A wave of cyberattacks has cost banks across the globe up to $1bn since 2013, according a report by Russian computer security firm Kaspersky Lab.
Up to 100 banks, e-payment systems and other financial institutions in about 30 countries have become the targets in these attacks.
Go deeper with GlobalData
The countries being targeted include Russia, US, Germany, China, Ukraine, Canada, Hong Kong, Taiwan, Romania, France, Spain, Norway, India, the UK, Poland, Pakistan, Nepal, Morocco, Iceland, Ireland, Czech Republic, Switzerland, Brazil, Bulgaria, and Australia.
The report estimates that the largest sums were stolen by hacking into banks, with up to ten million dollars stolen in each raid and each bank robbery taking two to four months.
Kaspersky Lab’s global research and analysis team principal security researcher Sergey Golovanov said, "These bank heists were surprising because it made no difference to the criminals what software the banks were using. So, even if its software is unique, a bank cannot get complacent. The attackers didn’t even need to hack into the banks’ services: once they got into the network, they learned how to hide their malicious plot behind legitimate actions.

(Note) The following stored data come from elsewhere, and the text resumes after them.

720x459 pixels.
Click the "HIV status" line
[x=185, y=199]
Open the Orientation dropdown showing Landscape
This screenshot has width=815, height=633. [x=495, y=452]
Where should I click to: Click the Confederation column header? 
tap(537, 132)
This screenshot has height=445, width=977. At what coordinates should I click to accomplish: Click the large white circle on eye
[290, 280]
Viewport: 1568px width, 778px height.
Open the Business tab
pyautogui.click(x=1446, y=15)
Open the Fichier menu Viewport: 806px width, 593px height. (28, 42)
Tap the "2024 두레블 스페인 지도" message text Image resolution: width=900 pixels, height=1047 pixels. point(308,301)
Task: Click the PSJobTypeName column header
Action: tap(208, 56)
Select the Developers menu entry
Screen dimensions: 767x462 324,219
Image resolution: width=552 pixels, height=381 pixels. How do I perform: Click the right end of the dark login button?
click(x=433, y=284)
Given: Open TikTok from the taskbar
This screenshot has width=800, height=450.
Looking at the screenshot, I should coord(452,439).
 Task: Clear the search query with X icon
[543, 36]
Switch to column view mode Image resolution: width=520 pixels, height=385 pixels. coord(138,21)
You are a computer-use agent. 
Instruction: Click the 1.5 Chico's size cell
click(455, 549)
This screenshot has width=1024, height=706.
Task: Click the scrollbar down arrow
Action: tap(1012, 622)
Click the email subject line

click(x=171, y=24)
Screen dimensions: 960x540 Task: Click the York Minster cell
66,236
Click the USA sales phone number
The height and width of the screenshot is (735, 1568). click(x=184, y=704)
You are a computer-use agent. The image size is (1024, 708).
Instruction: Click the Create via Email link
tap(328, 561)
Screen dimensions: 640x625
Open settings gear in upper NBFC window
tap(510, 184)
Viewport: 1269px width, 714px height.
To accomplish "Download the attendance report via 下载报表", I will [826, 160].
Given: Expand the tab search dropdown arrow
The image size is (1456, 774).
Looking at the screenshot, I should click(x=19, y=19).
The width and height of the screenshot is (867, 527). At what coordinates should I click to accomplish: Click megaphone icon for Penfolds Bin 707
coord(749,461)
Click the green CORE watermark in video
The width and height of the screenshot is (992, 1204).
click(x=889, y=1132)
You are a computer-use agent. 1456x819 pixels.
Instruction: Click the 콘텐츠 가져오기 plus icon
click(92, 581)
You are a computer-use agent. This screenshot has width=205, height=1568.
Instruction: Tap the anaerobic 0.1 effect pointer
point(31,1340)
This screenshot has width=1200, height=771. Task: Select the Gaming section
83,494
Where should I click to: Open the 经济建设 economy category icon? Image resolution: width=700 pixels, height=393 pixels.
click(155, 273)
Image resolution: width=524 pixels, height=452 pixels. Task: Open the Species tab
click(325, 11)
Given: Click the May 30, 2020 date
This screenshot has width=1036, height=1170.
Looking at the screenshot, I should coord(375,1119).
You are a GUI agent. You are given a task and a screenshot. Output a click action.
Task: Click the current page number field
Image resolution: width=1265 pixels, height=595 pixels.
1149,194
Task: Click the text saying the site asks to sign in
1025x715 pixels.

It was a very slick and professional cyber-robbery."
The cybercriminals gained entry into an employee’s computer with the help of spear phishing, infecting the victim with the Carbanak malware, and then penetrated the internal network and tracked down administrators’ computers for video surveillance.
For money transfer from the banks’ accounts to their own, the fraudsters used online banking or international e-payment systems.
Fraudsters also sometimes penetrated into the heart of the accounting systems, inflating account balances before getting the extra funds via a fraudulent transaction.
The report said that the attacks are still active.